[What the task requires]
Which lines of the entries below contain the string "computer"? Copy each one.

*** Entries shown Section Begins ***

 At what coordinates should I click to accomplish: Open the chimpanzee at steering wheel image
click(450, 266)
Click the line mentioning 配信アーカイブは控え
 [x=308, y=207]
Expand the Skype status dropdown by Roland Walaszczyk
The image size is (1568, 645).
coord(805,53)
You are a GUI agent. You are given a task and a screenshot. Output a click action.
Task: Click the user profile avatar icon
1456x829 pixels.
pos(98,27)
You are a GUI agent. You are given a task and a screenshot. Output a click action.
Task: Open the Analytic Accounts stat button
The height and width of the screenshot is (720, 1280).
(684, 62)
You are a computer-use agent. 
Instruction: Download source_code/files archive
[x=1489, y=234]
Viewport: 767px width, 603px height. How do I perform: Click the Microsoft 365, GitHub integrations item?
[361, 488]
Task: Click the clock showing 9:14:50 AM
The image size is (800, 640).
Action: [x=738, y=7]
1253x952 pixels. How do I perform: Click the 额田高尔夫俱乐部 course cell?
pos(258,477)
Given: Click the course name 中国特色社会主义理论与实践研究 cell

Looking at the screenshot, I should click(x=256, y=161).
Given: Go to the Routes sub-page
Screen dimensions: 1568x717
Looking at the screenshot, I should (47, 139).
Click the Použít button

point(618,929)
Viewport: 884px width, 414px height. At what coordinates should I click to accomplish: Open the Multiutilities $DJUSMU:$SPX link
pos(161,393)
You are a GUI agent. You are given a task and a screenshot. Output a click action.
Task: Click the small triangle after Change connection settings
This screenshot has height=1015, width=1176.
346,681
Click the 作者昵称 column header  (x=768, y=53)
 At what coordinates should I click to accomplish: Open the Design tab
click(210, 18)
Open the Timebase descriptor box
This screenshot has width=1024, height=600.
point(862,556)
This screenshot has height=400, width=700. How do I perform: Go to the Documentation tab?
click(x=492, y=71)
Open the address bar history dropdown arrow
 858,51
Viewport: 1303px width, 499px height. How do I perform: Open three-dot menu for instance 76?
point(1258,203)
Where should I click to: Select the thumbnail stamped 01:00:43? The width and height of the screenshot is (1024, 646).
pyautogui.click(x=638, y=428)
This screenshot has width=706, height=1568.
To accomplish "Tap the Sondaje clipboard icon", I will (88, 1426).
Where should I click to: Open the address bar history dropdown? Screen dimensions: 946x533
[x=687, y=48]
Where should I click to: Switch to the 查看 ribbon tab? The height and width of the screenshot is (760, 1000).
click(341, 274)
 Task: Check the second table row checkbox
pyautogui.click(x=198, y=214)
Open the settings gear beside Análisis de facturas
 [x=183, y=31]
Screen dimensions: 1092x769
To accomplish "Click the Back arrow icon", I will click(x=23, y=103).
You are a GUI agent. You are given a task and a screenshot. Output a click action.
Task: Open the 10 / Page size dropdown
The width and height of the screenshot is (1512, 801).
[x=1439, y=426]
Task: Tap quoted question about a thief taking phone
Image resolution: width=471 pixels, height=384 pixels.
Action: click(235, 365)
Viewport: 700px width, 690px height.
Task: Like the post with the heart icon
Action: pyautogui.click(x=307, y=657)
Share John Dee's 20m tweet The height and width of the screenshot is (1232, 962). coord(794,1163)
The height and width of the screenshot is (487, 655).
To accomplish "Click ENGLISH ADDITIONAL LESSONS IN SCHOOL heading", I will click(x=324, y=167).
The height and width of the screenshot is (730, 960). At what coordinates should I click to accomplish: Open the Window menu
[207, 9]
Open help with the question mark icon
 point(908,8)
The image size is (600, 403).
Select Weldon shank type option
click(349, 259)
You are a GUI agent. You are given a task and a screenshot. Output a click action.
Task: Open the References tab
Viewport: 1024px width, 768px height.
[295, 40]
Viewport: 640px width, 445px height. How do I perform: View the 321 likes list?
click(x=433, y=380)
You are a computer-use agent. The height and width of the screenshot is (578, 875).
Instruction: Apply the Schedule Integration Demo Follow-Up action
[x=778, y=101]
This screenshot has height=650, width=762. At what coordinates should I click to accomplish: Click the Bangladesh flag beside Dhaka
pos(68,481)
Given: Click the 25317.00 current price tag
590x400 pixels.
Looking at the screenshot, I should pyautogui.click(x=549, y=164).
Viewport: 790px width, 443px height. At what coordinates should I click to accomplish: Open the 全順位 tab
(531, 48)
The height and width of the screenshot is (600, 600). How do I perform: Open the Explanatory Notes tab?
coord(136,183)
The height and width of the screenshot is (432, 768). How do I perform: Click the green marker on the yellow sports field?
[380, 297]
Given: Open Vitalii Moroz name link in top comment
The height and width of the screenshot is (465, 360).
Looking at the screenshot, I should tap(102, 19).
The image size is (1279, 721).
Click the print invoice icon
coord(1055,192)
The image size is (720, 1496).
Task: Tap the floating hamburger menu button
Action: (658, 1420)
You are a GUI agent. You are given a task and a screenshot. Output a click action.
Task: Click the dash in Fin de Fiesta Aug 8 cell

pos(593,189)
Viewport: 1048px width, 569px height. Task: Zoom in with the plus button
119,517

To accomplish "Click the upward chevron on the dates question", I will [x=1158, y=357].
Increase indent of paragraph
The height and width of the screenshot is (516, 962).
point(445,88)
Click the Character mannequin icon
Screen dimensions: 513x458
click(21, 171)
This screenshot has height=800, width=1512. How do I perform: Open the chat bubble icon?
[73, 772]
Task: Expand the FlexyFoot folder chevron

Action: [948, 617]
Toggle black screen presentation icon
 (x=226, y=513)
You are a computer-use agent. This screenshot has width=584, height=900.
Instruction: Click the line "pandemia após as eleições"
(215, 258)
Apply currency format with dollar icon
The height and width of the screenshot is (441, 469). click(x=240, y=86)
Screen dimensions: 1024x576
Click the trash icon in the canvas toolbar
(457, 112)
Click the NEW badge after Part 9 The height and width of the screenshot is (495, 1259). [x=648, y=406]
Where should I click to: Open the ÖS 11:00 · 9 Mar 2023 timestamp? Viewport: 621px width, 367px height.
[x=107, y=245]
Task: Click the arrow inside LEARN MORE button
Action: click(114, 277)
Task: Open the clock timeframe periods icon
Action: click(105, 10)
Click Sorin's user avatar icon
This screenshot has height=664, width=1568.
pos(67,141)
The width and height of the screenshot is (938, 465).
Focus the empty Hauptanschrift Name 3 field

*** Entries shown Section Ends ***

[Result of this task]
You are a computer-use agent. 
You are a computer-use agent. The height and width of the screenshot is (578, 875).
You are a computer-use agent. This screenshot has width=584, height=900.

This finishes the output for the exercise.